Unica certezza è la botta di stupidità di chi ora cerca di evitare una procedura di infrazione a colpi di aumenti di entrate, nel tentativo di introdurre una cosiddetta flat tax che causerà enormi distorsioni. Maggiori entrate che non derivano certo da lotta all’evasione, vista la quantità industriale di sanatorie e condoni in atto.

 

La sola strada percorribile è nota da sempre: ad ogni aumento stabile di entrate, occorre ridurre le aliquote d’imposta. I nostri eroi, invece, dopo essersi convinti lo scorso anno che un aumento di spesa corrente avrebbe innescato fantasmagorici effetti moltiplicativi, salvo essere ora costretti a comprimere il deficit a mezzo di aumenti di entrate (ricetta garantita per il disastro), hanno deciso che solo uno “shock” fiscale, cioè taglio di tasse a deficit, potrà produrre i soliti effetti moltiplicativi da miraggio nel deserto.

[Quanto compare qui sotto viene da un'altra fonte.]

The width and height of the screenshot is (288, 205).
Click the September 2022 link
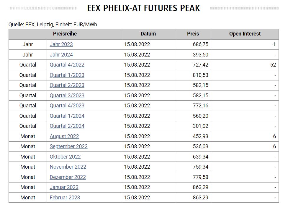click(68, 146)
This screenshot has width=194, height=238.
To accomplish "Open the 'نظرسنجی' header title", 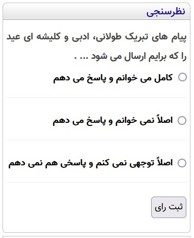I will coord(166,12).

Nel frattempo, per quello che vale, l’indice di fiducia dei consumatori continua a flettere, malgrado i “massaggi” quotidiani di trombettieri dai muscoli linguali assai tonici. Date queste premesse, è invece possibile che gli italiani per una volta reagiscano da soggetti adulti, cioè “ricardianamente”, aumentando il tasso di risparmio precauzionale davanti a promesse di tagli d’imposta fatti a deficit. Fosse vero, vorrebbe dire che c’è ancora un barlume di speranza, per questo disgraziato paese. Ma non vorrei essere troppo ottimista.

E ora, possiamo tornare alle lamentazioni sulla necessità di fare più investimenti, magari facendoli pagare ai tedeschi. Detto dal paese che nell’ultimo anno ha piantato l’ennesimo chiodo di spesa corrente nella propria bara.